This represents a quantum increase in the exposure
of U.S. taxpayers — to $814 million today from $70 million
when the Clintonites came into office.
Combined with the
existing insurance operations, this means OPIC has
committed $6.3 billion of taxpayer money.
And the agency
is preparing to make hundreds of millions of dollars in new
guarantees that require a sign-off only from the agency’s
board, made up of representatives of the departments of
Labor, Commerce, State and Treasury
.” (Emphasis
added.)

There is a growing risk that such insurance and venture
capital schemes may prove detrimental to U.S. foreign policy
interests, to American congressional prerogatives and to U.S.
taxpayer equities.

Reckless Contingent Liabilities

Just what is the extent of insurance coverage OPIC is
obliging the American taxpayer to assume in places like Russia?
According to the organization’s literature, it includes the
following, breathtaking array of circumstances — all of which
are increasingly in evidence in the former Soviet Union
:

“Insurance is available for investments in new
ventures or expansion of existing enterprises and can cover
equity investments, parent company and third-party loans and
loan guarantees, technical assistance agreements,
cross-border leases, assigned inventory or equipment and
other forms of investment. Coverage is also available for
contractors’ and exporters’ exposures, including unresolved
contractual disputes, wrongful calling of bid, performance,
advance payment and other guarantees posted in favor of
foreign buyer and other risks.”

In addition, OPIC provides political risk coverage which
covers currency inconvertibility, expropriation and political
violence. Some of the political risk dimensions attached to
currency convertibility are currently — and worryingly — in
play. It is notable, moreover, that the protection against losses
due to expropriation includes “creeping expropriation”
— i.e., “government actions that for a period of six months
deprive an investor of fundamental rights or financial interest
in a project.”

Finally, OPIC defines “political violence” to
include “hostile actions by national or international
forces,…insurrection…[and] civil strife.” It covers
“loss of assets or income due to war, revolution,
insurrection or politically motivated civil strife, terrorism or
sabotage.” OPIC’s “business income coverage,”
moreover, “provides compensation [that] is based on what the
project would have realized in net income but for the damage,
plus the project’s continuing, normal operating expenses must be
paid during the time the damage is being repaired.”

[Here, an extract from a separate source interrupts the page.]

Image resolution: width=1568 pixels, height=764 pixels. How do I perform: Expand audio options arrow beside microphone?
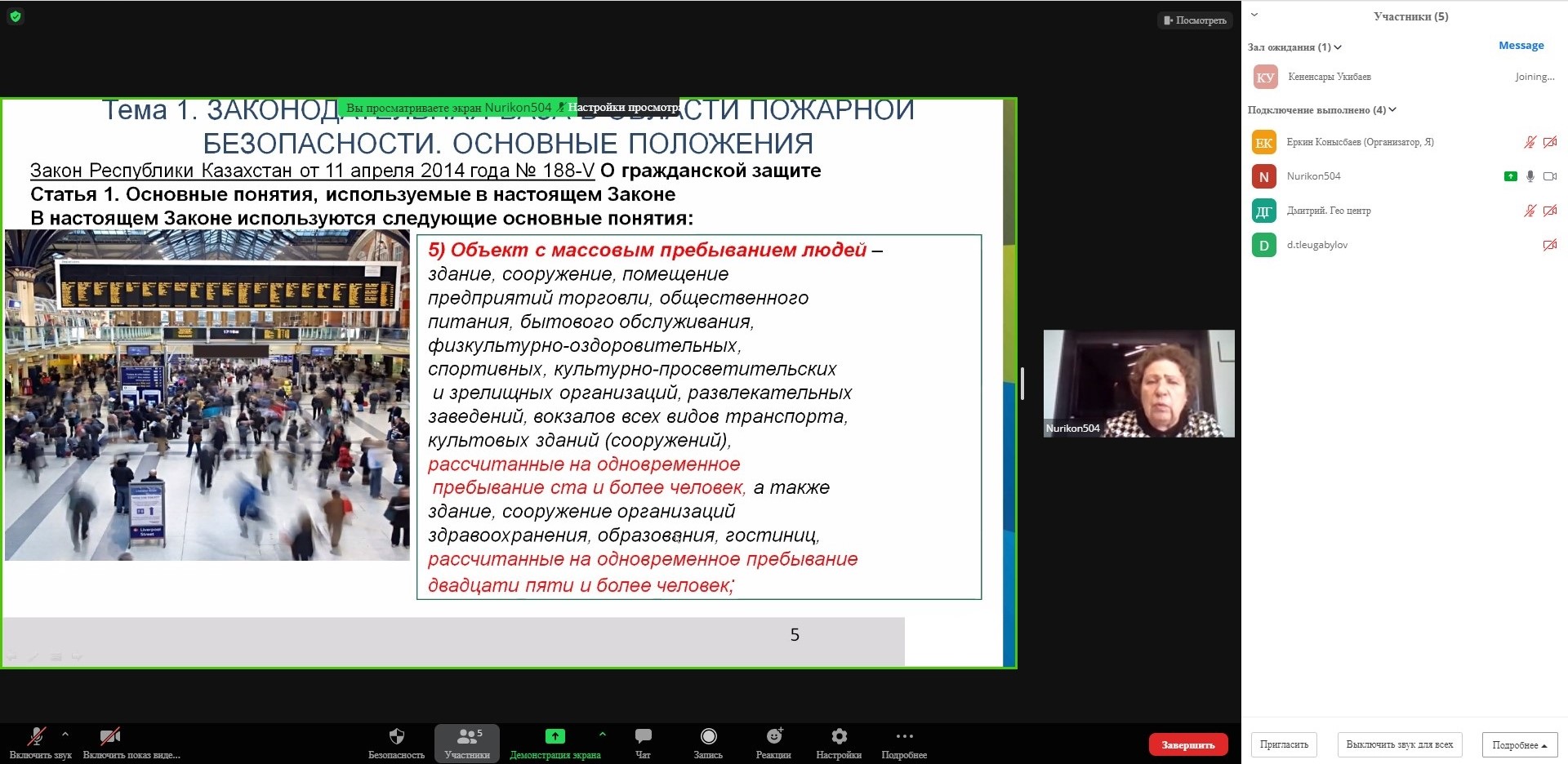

In short, OPIC’s taxpayer-underwritten contingent
liabilities are enabling the U.S. government to encourage
investors to pursue even dubious business ventures in countries
where such investment is deemed politically desirable.
Were
it not for such insurance, it seems clear that — in a Russian
business environment fraught with creeping expropriation and
political violence — few, if any, of the hundreds of millions of
dollars worth of OPIC-covered projects would be proceeding there.
As the Wall Street Journal caustically observed last
Wednesday:

“…OPIC doesn’t cast a vote on where [its venture
capital] funds put their money. OPIC’s primary concern seems
to be that the venture capitalists follow a politically
correct investment strategy….The safety of U.S. taxpayers
who are financing [OPIC’s] escapade [in Russia] doesn’t seem
to figure…high on the priority list. ‘What we’re doing has
very little downside and a lot of upside,’ an OPIC
spokeswoman assured us. Oh really? Few, if any private
investors take such a nonchalant attitude toward the Wild
West marketplace of the former Soviet Union.”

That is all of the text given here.